ASTIM VE KOAH’LI HASTALAR İÇİN…
Astım gibi kronik akciğer hastalarında nefes darlığı ve günlük yaşamdaki hareketsizliğin; kemik ve kas yoğunluğunun, kalp ve akciğer fonksiyonlarının, hareket yeteneğinin giderek azalmasına neden olduğuna dikkat çeken Dr. Berrin Akpınar, bu nedenlerle egzersiz yapılmasının çok önemli olduğunu belirtti. Hastalar için uygun egzersiz programını hastanın doktoru ve fizyoterapistinin birlikte belirleyeceğini dile getiren Dr. Akpınar şunları söyledi: “Egzersiz stratejileri: dayanıklılık için büyük kas gruplarına yönelik ‘aerobik’ ve daha küçük kas gruplarını güçlendirmeye yönelik ‘kuvvetlendirme’ egzersizlerinden oluşmaktadır. Yürüme ve bisiklete binme temel aerobik egzersizlerdir. Dayanıklılık egzersizleri (bisiklet, yürüme bandı ya da normal zeminde yapılan yürüyüş) kalp-dolaşım ve solunum sistemini etkileyerek daha az nefes darlığı ve bacak yorgunluğu ile daha fazla egzersiz yapılmasını, daha uzun mesafelerde yürünmesini sağlar.” Balgam çıkarmanın, astım ve benzeri kronik akciğer hastalıklarının özelliklerinden biri olduğunu sözlerine ekleyen Dr. Akpınar, “Bu, günlük olarak ya da bir enfeksiyon sonrasında artabilir. Bu balgamdan kurtulma yani akciğerleri temizleme yöntemleri, tekrarlayan enfeksiyonlardan korur, günlük aktiviteler ve egzersizler sırasında daha rahat hissedilmesi ve daha rahat nefes alınmasını sağlar, öksürme ihtiyacını azaltır.” diye konuştu.

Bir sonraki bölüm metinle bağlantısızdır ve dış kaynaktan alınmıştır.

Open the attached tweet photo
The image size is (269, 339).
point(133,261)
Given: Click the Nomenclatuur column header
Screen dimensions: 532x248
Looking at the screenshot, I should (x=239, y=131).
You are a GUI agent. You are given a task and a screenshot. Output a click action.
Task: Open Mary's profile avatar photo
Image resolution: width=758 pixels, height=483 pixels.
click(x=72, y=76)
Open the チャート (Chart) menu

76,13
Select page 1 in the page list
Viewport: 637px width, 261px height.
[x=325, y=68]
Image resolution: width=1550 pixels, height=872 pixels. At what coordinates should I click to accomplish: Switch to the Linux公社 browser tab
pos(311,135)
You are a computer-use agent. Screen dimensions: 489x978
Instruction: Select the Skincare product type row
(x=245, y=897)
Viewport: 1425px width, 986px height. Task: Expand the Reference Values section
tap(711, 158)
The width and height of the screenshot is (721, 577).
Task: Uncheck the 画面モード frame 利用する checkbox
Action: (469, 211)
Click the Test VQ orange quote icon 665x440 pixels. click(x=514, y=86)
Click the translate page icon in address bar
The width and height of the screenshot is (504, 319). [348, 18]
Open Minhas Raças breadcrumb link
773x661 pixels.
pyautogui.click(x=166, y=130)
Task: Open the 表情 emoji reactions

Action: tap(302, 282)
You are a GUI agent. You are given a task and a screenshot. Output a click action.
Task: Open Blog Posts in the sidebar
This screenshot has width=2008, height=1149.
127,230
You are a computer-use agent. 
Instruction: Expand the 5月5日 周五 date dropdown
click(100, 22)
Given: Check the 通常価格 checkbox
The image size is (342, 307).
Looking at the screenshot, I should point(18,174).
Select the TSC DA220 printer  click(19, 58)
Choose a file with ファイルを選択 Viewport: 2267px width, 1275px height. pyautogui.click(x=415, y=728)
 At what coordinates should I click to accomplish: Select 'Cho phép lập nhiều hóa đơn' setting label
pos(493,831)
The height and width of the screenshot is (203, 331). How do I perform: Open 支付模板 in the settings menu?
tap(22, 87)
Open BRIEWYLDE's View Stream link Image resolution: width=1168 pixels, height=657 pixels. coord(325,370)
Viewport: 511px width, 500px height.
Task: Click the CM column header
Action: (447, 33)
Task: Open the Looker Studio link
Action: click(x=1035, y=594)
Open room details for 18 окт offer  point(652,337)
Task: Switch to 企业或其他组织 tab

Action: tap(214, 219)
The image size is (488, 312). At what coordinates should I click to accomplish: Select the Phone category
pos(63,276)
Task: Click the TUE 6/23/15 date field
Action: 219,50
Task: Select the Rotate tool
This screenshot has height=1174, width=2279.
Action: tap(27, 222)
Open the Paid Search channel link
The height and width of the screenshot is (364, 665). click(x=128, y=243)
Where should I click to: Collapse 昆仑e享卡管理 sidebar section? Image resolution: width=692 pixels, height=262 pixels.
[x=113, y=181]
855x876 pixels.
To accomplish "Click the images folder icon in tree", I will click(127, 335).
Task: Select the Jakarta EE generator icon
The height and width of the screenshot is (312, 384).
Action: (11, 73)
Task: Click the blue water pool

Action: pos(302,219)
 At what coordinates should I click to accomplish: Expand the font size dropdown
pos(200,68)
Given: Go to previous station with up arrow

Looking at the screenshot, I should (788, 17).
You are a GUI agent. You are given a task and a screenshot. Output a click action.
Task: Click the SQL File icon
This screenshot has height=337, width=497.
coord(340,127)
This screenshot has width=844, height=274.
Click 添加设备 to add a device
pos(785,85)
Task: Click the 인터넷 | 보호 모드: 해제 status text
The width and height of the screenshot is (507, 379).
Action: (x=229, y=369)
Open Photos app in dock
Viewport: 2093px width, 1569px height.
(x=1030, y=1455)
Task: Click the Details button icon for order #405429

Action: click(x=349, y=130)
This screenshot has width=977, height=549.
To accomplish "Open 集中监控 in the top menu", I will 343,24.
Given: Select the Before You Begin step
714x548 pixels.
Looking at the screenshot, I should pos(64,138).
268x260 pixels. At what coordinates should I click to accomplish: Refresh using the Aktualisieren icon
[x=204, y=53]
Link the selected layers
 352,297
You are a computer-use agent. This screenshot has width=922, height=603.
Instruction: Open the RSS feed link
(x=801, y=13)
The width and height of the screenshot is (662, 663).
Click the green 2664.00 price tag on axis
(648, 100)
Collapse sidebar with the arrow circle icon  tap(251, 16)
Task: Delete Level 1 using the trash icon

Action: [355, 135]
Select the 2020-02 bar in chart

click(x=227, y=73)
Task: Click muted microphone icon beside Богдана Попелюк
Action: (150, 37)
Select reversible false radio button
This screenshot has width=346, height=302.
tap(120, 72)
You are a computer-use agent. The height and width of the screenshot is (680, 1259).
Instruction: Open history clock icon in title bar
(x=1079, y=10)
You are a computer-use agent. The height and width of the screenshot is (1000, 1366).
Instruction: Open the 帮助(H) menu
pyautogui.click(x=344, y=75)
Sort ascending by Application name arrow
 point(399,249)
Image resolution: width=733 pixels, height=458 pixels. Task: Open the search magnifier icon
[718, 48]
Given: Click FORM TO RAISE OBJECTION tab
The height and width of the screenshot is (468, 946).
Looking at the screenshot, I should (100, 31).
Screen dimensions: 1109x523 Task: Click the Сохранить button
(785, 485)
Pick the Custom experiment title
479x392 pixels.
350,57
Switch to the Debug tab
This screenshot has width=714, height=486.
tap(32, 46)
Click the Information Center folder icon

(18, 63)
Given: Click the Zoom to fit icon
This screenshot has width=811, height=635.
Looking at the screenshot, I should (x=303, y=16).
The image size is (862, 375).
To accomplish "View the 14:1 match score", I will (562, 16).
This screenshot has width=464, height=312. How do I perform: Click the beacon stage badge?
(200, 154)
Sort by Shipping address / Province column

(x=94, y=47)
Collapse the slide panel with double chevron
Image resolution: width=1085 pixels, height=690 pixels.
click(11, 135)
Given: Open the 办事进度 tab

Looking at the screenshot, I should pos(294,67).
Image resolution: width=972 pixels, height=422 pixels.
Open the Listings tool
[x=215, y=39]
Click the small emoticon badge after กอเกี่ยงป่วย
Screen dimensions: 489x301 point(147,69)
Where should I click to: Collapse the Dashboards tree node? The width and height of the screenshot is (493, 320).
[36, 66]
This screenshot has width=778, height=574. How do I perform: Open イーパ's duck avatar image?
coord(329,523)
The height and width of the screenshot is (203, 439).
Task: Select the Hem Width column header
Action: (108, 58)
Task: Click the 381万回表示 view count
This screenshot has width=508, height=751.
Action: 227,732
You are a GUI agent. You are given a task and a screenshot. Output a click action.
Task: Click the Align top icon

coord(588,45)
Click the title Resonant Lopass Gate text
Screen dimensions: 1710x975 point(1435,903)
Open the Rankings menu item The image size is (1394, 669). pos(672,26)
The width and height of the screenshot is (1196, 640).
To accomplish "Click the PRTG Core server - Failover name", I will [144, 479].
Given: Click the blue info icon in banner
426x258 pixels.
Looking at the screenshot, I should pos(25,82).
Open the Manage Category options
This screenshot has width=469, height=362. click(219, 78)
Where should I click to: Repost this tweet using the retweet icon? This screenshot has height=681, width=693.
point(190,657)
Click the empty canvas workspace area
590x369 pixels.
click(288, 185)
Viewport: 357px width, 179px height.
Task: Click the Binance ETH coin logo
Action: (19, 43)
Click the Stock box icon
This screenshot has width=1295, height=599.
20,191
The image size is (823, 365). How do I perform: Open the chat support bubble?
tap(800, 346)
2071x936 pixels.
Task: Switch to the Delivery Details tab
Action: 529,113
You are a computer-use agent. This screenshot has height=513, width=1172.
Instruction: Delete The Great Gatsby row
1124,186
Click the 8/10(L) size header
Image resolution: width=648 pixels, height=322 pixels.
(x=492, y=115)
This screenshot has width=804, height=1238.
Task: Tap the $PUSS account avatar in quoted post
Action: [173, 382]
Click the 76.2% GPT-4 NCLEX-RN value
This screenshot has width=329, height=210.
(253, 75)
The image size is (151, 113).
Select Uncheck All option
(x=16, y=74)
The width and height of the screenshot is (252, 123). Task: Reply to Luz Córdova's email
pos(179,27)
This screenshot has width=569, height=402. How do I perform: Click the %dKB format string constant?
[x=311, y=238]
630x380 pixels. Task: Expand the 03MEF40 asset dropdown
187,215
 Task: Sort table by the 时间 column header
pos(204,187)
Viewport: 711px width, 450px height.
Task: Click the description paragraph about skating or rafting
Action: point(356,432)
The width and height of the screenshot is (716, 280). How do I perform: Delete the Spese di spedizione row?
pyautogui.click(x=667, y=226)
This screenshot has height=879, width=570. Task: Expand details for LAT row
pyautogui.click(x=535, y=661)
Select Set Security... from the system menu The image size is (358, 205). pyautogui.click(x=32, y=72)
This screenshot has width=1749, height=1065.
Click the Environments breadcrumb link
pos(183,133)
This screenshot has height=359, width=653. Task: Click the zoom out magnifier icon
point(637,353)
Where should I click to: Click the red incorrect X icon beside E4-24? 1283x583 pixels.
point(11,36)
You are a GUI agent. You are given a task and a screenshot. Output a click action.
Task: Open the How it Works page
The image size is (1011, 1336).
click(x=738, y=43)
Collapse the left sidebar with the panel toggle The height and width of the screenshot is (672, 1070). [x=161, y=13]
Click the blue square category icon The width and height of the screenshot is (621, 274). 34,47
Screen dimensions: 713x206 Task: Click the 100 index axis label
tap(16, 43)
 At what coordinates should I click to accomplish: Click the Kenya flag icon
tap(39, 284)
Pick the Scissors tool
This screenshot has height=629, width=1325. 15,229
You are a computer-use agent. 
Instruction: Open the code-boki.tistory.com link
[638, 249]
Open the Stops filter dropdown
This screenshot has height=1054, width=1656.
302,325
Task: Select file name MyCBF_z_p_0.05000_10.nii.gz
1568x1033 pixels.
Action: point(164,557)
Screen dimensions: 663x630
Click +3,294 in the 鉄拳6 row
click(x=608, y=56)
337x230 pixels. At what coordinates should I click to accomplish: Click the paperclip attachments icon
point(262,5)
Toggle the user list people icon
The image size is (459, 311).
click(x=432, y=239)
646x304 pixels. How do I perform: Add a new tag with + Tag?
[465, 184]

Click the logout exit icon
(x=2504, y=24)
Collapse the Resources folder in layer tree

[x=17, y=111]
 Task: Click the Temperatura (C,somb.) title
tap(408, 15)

TEDAVİDEN SONRA DA UYGULAMALARA DEVAM
Solunum rehabilitasyon programlarında ayrıca nefesi iyi kullanma ve gevşeme tekniklerinin de hastaya öğretildiğini aktaran Dr. Berrin Akpınar, şöyle konuştu: “Solunum egzersizleri ile de solunumun koordinasyonunu ve normal solunum paterninin kazanılması sağlanır. Kontrollü solunum teknikleri, astım ve KOAH’lı hastaların genelde yaptığı yüzeyel ve hızlı solunum yerine, akciğerlerde daha etkin bir havalanma sağlayan derin ve düşük frekanslı bir solunum yapılması amaçlanır. Astım ve KOAH’ta diyafram hareketleri kısıtlıdır. Hastaya, nefes alma sırasında karın duvarının yukarı kalkması öğretilir. Yatar pozisyonda iken hasta bir taraftan büzük dudak solunumu yapar, diğer taraftan bir elini göğsüne, diğer elini karnına koyar ve derin nefes alırken karnının ileriye doğru genişlemesini izler.”
Program süresince öğrenilen ve uygulanılan yaklaşımların program tamamladıktan sonra da günlük yaşamda uygulanması gerektiğine dikkat çeken Dr. Akpınar, “Eğer hasta egzersiz yapmayı bırakırsa, kazanımları da kaybeder. Bu sebeple solunum rehabilitasyonu programının bitiminde hastaya verilecek idame tedavi önerilerine göre tedaviyi sürdürmeye özen göstermek, uzun dönem iyilik hali ve yüksek yaşam kalitesini sürdürmek için anahtar rol oynar.”